Being by inclination a player rather than a problemist, I generally find mate-in-three problems too difficult. I can solve a mate-in-two, if only by looking at every possibility, but three-movers are too much of a strain. Unless, of course, I cheat by looking up the answer and then appreciating the ingenuity of the composer - which is what I did with the mate-in-three above. Composed by A Lobusov, it won first prize in a composing tournament in the Soviet Union in 1983.

When you first look at the position, it seems quite clear that the key to the action will lie on the e-file. At some stage, the knight will move from e6 to deliver a fatal discovered check.
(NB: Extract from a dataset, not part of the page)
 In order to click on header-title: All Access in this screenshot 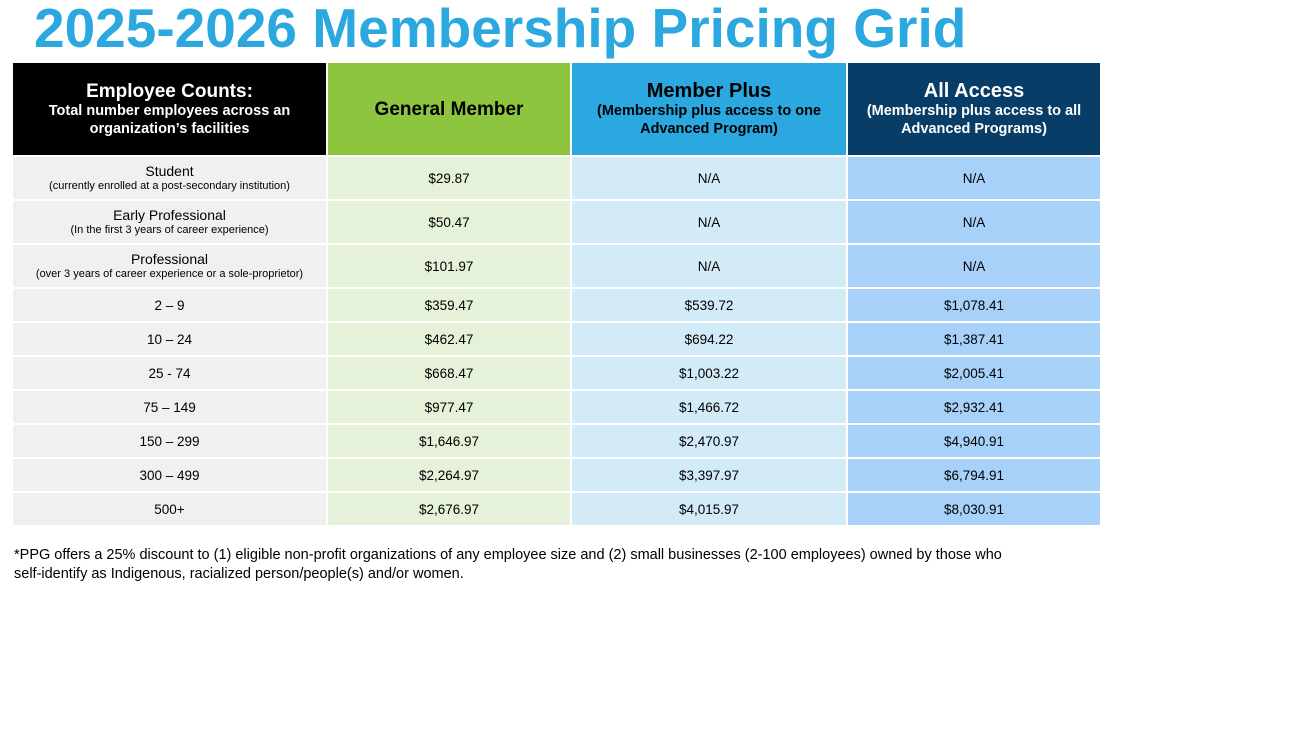, I will do `click(974, 90)`.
The only trouble is that any move of the knight will leave the pawn on f4 unprotected and let the black king escape with Kxf4. We could defend the pawn with 1.g3, but that would let the king escape to f3. No, it's clear that what we have to do is persuade Black to play Rxf4, blocking that square for his king. So all we need is a first move that contains a threat that can only be met by Rxf4. But why should Black possibly want to play Rxf4?

You will never solve the problem at all if you think in this apparently logical manner. The key is to stop yourself thinking about the e-file, which has no part in the solution.

The answer begins with the unlikely looking 1.Rd8! carrying the remarkable threat of 2.Bd5+! Kxd5 3.Nf6 mate. Black has three possible defences:

a) 1...Ne3 covers the d5 square but takes away a possible flight square from the black king. White mates with 2.Nf6+ Nxf6 3.Bxd3.

b) 1...d2 creates room to answer 2.Bd5+ with Kd3, but White instead plays 2.Bd3+! Kxd3 3.Nxc5 mate when the pawn on d2 prevents the king from running away.

c) 1...Rxf4 also prevents the main threat (2.Bd5+ Kxd5 3.Nf6 Ke5) but now, because f4 is occupied, White has 2.Nxc5+ Nxc5 3.Bd5 mate.

Quite apart from the beautifully hidden key, the subsequent white moves in the above variations also exhibit a cyclical effect: Bd5 and Nf6, then Nf6 and Bd3, then Bd3 and Nc5, and finally Nc5 and Bd5.

No, I would not have solved it had I not been able to read the answer.